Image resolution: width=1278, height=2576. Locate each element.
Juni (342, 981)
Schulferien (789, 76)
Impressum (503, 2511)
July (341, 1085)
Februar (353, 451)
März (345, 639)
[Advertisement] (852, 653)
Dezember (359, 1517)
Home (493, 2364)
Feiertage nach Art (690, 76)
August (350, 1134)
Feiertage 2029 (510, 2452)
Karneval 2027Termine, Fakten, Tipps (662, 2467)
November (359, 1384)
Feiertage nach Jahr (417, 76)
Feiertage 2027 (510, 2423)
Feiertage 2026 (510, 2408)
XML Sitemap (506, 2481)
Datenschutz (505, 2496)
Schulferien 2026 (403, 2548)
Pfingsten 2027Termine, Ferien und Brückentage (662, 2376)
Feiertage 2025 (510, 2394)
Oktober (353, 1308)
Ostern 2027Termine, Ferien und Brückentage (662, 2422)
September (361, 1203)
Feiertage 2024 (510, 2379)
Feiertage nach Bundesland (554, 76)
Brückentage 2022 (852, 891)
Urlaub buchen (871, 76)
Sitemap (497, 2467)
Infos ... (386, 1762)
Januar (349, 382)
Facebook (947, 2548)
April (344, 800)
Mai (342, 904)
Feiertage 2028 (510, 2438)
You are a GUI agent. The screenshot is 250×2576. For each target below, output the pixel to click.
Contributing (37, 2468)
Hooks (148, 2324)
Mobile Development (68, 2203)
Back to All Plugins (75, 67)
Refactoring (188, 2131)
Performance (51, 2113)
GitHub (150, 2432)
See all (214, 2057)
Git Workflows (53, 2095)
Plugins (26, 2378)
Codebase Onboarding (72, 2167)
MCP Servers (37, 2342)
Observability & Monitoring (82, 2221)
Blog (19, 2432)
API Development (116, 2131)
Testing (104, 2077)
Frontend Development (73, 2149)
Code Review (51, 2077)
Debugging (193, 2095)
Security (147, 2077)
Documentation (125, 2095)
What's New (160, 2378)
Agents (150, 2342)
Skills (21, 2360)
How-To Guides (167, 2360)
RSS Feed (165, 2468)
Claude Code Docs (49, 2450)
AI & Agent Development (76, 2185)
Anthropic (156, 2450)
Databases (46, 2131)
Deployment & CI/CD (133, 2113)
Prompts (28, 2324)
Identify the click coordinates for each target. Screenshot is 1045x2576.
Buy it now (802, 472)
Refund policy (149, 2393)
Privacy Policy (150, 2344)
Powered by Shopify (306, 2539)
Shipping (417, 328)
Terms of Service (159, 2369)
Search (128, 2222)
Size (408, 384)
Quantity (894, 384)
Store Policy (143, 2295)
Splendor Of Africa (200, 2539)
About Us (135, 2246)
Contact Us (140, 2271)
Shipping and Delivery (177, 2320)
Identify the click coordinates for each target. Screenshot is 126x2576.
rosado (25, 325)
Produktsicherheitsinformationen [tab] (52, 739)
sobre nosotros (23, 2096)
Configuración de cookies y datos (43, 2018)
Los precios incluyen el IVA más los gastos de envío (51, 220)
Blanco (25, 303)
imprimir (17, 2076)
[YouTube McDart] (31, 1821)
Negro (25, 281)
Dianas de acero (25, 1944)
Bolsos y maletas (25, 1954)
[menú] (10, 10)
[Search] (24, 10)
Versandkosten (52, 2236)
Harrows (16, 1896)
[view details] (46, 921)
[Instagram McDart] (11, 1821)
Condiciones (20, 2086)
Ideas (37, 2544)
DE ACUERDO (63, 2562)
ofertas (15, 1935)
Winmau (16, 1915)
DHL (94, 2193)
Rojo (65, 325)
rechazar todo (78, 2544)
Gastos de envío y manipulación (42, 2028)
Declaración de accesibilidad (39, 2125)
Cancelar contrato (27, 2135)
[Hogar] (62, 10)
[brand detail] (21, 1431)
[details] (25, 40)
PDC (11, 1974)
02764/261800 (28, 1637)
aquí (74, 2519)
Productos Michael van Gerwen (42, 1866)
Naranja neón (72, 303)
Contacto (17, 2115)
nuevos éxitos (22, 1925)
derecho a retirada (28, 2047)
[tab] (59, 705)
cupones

▶ [Brief]: Which lines run from the one holding "Impressum (503, 2511)" through the one holding "Frontend Development (73, 2149)" in the records above? Repeat them exactly, both included, and nothing more.

▶ [Exercise result]:
Impressum (503, 2511)
July (341, 1085)
Februar (353, 451)
März (345, 639)
[Advertisement] (852, 653)
Dezember (359, 1517)
Home (493, 2364)
Feiertage nach Art (690, 76)
August (350, 1134)
Feiertage 2029 (510, 2452)
Karneval 2027Termine, Fakten, Tipps (662, 2467)
November (359, 1384)
Feiertage nach Jahr (417, 76)
Feiertage 2027 (510, 2423)
Feiertage 2026 (510, 2408)
XML Sitemap (506, 2481)
Datenschutz (505, 2496)
Schulferien 2026 (403, 2548)
Pfingsten 2027Termine, Ferien und Brückentage (662, 2376)
Feiertage 2025 (510, 2394)
Oktober (353, 1308)
Ostern 2027Termine, Ferien und Brückentage (662, 2422)
September (361, 1203)
Feiertage 2024 (510, 2379)
Feiertage nach Bundesland (554, 76)
Brückentage 2022 (852, 891)
Urlaub buchen (871, 76)
Sitemap (497, 2467)
Infos ... (386, 1762)
Januar (349, 382)
Facebook (947, 2548)
April (344, 800)
Mai (342, 904)
Feiertage 2028 (510, 2438)
You are a GUI agent. The screenshot is 250×2576. For each target below, output the pixel to click.
Contributing (37, 2468)
Hooks (148, 2324)
Mobile Development (68, 2203)
Back to All Plugins (75, 67)
Refactoring (188, 2131)
Performance (51, 2113)
GitHub (150, 2432)
See all (214, 2057)
Git Workflows (53, 2095)
Plugins (26, 2378)
Codebase Onboarding (72, 2167)
MCP Servers (37, 2342)
Observability & Monitoring (82, 2221)
Blog (19, 2432)
API Development (116, 2131)
Testing (104, 2077)
Frontend Development (73, 2149)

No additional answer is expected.